NEW YORK (Reuters) – New York State Attorney General Eric Schneiderman yesterday launched an investigation into post-storm price gouging after consumers flooded his office with complaints about jacked-up prices for everything from gasoline to hotel rooms.
Schneiderman’s announcement came as AAA, the national auto club which tracks gas price trends, said prices in some storm-stricken zones have risen as much as 15 cents a gallon in the week since Sandy struck, even as the national gas price keeps falling.
The attorney general said his office has received hundreds of complaints from consumers in areas of the state hit hardest by Sandy – New York City, the Hudson Valley and Long Island.
Sandy, one of the largest storms ever to strike the US mainland, made landfall one week ago with hurricane-force winds, wreaking havoc along a stretch of coastline from southern New Jersey to New York’s Long Island and along the Connecticut shoreline of the Long Island Sound.
At least 113 people have died from storm-related causes in the United States and Canada, and 1.4 million homes and businesses remain without power. The storm has caused widespread gasoline shortages.

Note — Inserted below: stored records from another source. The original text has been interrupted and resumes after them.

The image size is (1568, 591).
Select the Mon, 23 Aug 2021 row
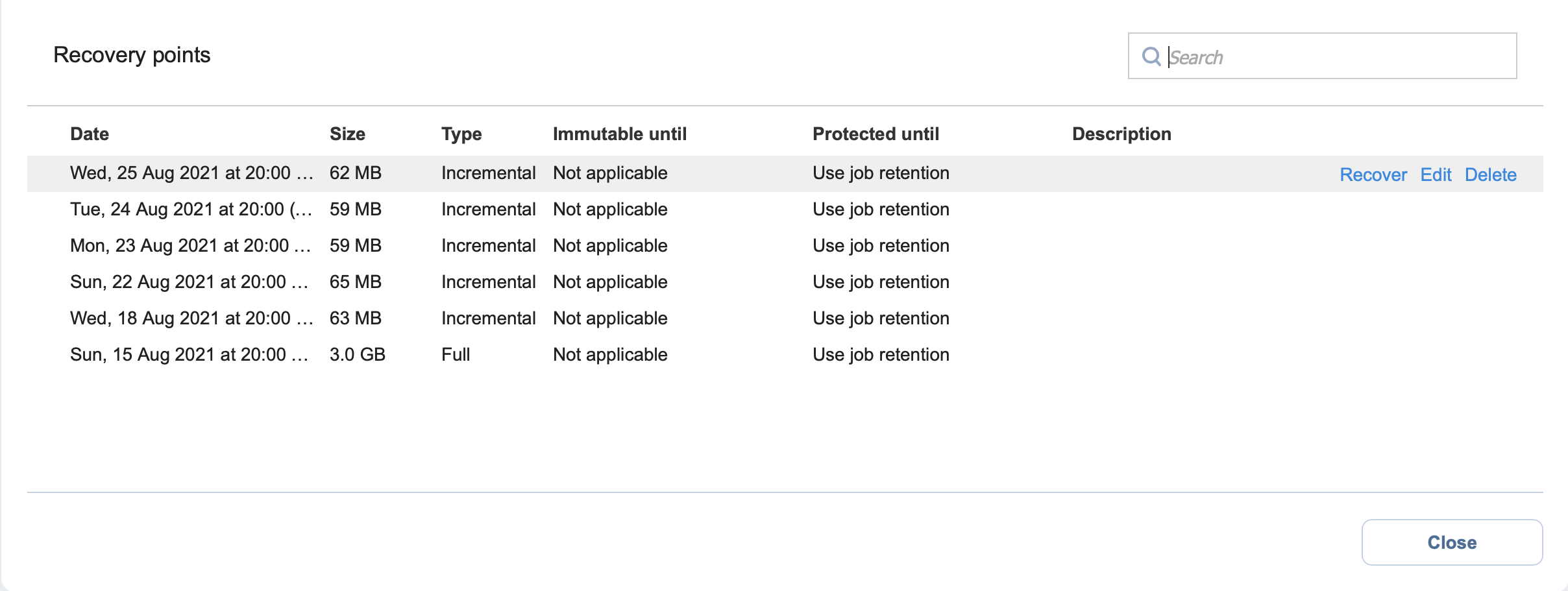tap(785, 246)
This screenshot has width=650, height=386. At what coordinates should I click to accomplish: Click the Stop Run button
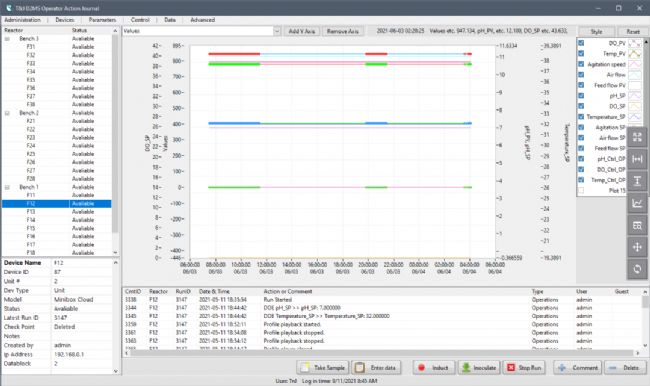pos(524,368)
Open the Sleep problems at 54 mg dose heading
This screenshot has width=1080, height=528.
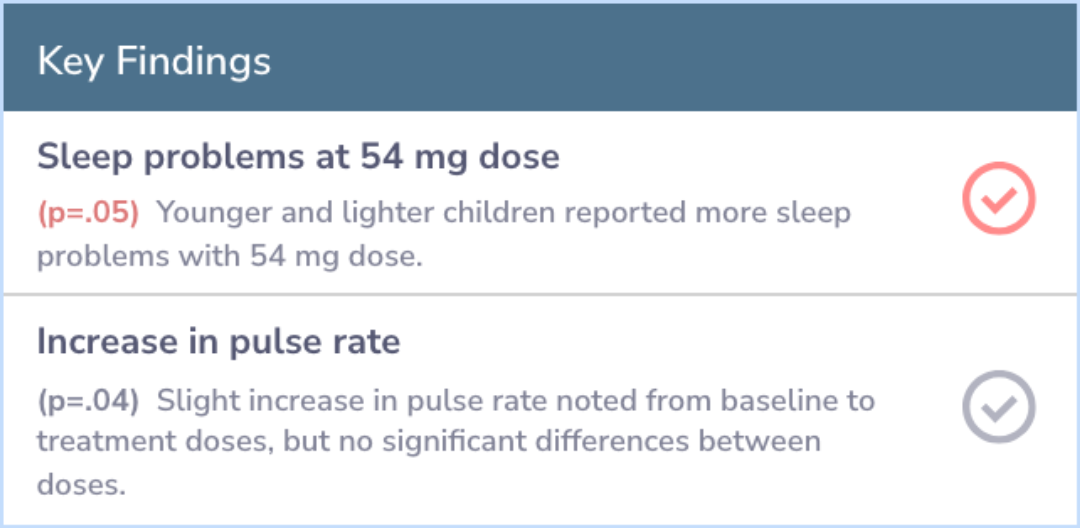point(298,157)
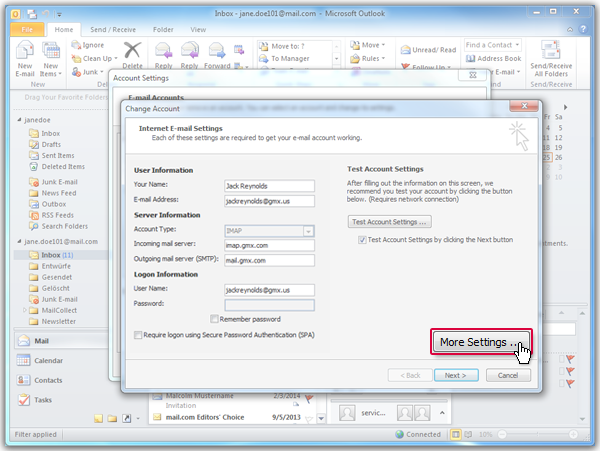Viewport: 600px width, 451px height.
Task: Uncheck Test Account Settings on Next checkbox
Action: coord(362,240)
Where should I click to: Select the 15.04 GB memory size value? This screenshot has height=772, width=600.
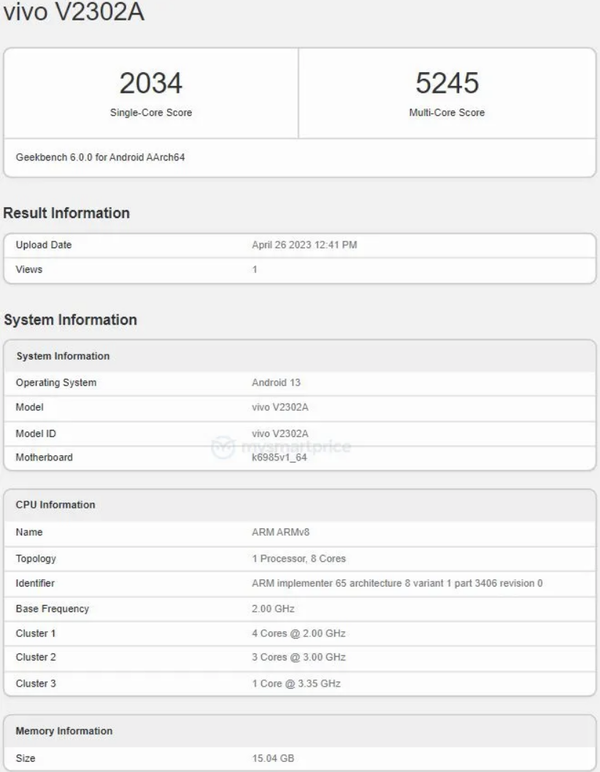click(273, 759)
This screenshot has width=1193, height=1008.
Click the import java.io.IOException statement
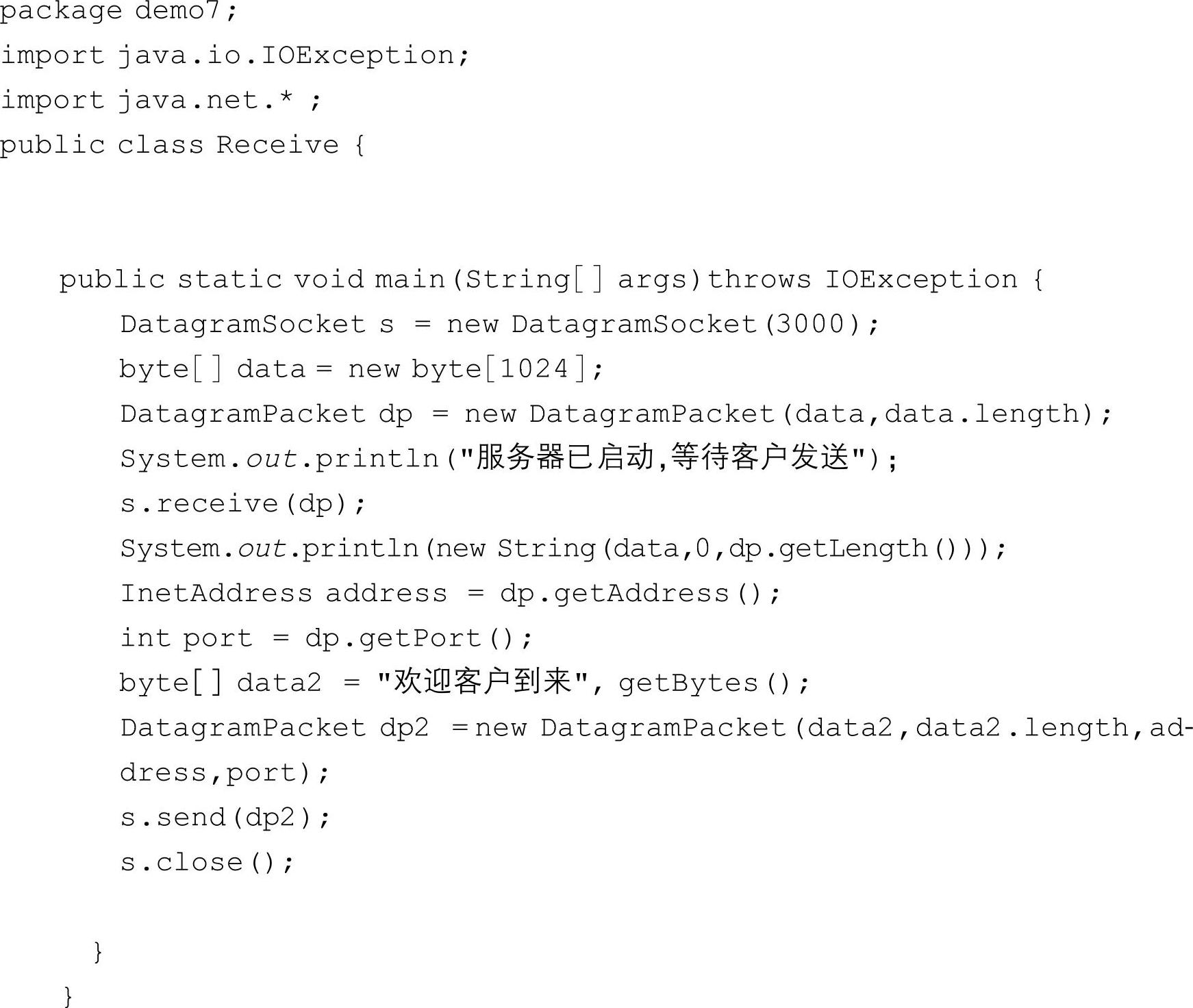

The largest number of complaints are related to increased gasoline prices, he said in a statement, but consumers also have reported possible gouging for emergency supplies like generators and hotels raising rates due to “high demand,” as well as increased prices for food and water.
“Our office has zero tolerance for price gouging,” Schneiderman said. “We are actively investigating hundreds of complaints we’ve received from consumers of businesses preying on victims.”
Before the storm struck the night of October 29, Schneiderman’s office warned vendors in the state against price gouging for necessary goods and services.